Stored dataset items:
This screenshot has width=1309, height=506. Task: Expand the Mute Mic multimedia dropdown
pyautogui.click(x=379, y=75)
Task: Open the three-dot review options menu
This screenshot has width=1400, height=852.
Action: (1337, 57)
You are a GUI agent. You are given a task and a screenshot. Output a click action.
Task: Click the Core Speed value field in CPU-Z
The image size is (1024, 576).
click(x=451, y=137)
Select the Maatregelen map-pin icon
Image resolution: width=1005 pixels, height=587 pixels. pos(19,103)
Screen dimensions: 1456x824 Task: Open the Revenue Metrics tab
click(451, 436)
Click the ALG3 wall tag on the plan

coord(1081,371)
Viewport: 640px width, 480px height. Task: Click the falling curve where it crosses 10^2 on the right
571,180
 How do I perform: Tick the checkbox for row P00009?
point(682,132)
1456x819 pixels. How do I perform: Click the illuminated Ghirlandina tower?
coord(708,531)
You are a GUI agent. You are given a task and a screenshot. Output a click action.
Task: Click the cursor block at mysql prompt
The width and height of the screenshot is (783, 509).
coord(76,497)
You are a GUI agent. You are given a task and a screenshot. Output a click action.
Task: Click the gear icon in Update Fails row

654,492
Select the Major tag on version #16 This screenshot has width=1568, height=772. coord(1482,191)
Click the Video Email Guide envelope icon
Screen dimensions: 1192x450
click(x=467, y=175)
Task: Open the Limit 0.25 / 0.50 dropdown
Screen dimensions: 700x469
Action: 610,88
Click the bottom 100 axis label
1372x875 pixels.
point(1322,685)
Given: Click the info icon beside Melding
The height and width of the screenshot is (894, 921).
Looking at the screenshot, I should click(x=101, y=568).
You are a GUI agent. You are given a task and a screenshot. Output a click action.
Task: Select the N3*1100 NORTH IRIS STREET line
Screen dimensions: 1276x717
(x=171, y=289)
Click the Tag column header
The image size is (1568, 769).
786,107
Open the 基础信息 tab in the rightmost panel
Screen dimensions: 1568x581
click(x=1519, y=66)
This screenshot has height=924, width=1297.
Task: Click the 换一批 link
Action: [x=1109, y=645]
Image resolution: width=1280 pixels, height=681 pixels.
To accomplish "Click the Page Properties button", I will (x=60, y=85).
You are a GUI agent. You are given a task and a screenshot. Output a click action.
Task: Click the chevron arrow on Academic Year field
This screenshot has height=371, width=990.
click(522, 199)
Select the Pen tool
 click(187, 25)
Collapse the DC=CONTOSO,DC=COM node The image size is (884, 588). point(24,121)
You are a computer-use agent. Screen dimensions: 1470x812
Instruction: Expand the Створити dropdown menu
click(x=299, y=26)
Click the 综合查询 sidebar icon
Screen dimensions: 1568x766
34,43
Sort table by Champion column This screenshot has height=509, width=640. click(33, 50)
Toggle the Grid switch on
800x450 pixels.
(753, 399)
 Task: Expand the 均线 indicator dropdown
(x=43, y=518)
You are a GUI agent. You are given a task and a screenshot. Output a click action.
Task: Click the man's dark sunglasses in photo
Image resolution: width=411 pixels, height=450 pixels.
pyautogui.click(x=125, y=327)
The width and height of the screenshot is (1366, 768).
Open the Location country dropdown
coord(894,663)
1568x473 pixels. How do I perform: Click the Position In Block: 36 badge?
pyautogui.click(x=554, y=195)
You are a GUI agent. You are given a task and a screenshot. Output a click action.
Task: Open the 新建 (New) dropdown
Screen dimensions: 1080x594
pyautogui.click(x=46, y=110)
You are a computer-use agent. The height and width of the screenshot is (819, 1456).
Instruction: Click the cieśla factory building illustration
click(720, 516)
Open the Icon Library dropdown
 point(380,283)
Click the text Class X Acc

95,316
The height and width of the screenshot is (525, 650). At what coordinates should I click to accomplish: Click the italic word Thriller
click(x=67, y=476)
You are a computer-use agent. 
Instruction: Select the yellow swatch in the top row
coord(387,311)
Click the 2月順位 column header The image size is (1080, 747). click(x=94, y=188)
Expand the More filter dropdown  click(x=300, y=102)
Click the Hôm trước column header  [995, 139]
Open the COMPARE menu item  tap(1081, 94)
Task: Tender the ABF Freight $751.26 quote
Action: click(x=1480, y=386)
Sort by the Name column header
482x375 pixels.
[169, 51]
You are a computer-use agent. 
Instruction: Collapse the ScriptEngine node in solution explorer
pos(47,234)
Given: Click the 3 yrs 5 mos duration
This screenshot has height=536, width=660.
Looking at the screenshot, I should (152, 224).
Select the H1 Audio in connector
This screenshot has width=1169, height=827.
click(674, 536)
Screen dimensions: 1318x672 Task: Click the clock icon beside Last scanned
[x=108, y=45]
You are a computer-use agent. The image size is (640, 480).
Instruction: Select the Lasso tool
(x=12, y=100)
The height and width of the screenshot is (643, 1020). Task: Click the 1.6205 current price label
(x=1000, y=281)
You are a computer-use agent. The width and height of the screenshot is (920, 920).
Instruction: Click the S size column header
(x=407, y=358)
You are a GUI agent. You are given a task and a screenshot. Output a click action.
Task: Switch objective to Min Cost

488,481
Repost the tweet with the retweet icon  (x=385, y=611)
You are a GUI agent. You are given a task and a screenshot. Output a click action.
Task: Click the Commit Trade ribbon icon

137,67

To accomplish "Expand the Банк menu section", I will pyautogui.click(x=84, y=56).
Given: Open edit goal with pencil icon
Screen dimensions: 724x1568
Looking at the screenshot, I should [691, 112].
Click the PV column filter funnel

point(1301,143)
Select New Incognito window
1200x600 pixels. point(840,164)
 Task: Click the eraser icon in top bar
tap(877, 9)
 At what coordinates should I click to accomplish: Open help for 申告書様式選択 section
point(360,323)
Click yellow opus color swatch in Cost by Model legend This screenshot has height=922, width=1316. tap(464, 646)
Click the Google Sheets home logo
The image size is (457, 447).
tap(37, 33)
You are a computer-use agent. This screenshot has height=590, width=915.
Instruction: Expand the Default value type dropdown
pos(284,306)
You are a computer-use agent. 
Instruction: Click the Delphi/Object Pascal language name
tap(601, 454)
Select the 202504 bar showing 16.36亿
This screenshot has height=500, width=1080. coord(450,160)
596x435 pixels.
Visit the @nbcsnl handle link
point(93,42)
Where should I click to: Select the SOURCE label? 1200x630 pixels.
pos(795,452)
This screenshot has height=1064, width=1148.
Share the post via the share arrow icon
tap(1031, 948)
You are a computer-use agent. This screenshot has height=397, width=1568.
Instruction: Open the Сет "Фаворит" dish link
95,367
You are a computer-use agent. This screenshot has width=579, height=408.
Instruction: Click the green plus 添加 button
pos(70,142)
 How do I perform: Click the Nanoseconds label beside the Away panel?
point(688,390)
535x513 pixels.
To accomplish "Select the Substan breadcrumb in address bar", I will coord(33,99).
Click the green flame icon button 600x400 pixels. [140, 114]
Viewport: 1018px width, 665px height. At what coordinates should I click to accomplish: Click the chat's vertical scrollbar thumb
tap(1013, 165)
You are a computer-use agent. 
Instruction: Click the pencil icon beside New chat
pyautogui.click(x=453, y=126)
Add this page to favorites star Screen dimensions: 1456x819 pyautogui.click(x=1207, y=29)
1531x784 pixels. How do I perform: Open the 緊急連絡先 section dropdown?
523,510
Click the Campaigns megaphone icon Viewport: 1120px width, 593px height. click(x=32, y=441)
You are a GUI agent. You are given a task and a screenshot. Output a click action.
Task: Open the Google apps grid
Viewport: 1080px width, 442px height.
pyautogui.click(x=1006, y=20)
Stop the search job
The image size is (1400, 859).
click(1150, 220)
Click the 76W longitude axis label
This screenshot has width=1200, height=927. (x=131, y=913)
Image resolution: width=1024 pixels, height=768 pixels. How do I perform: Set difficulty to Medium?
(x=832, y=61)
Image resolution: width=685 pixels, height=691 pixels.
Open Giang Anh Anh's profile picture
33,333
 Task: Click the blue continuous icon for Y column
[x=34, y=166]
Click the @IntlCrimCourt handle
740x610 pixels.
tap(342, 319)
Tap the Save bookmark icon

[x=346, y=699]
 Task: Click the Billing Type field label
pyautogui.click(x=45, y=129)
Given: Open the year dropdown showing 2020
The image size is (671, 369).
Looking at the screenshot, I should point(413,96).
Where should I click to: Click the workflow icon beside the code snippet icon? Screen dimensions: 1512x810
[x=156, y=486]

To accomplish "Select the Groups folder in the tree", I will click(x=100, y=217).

Written instruction =>
Retype the lines between the one holding "The height and width of the screenshot is (643, 1020)." and the one holding "tap(601, 454)", inclusive, exactly as they appear in the records above.

Exercise response =>
The height and width of the screenshot is (643, 1020). Task: Click the 1.6205 current price label
(x=1000, y=281)
You are a computer-use agent. The width and height of the screenshot is (920, 920).
Instruction: Click the S size column header
(x=407, y=358)
You are a GUI agent. You are given a task and a screenshot. Output a click action.
Task: Switch objective to Min Cost

488,481
Repost the tweet with the retweet icon  (x=385, y=611)
You are a GUI agent. You are given a task and a screenshot. Output a click action.
Task: Click the Commit Trade ribbon icon

137,67

To accomplish "Expand the Банк menu section", I will pyautogui.click(x=84, y=56).
Given: Open edit goal with pencil icon
Screen dimensions: 724x1568
Looking at the screenshot, I should [691, 112].
Click the PV column filter funnel

point(1301,143)
Select New Incognito window
1200x600 pixels. point(840,164)
 Task: Click the eraser icon in top bar
tap(877, 9)
 At what coordinates should I click to accomplish: Open help for 申告書様式選択 section
point(360,323)
Click yellow opus color swatch in Cost by Model legend This screenshot has height=922, width=1316. tap(464, 646)
Click the Google Sheets home logo
The image size is (457, 447).
tap(37, 33)
You are a computer-use agent. This screenshot has height=590, width=915.
Instruction: Expand the Default value type dropdown
pos(284,306)
You are a computer-use agent. 
Instruction: Click the Delphi/Object Pascal language name
tap(601, 454)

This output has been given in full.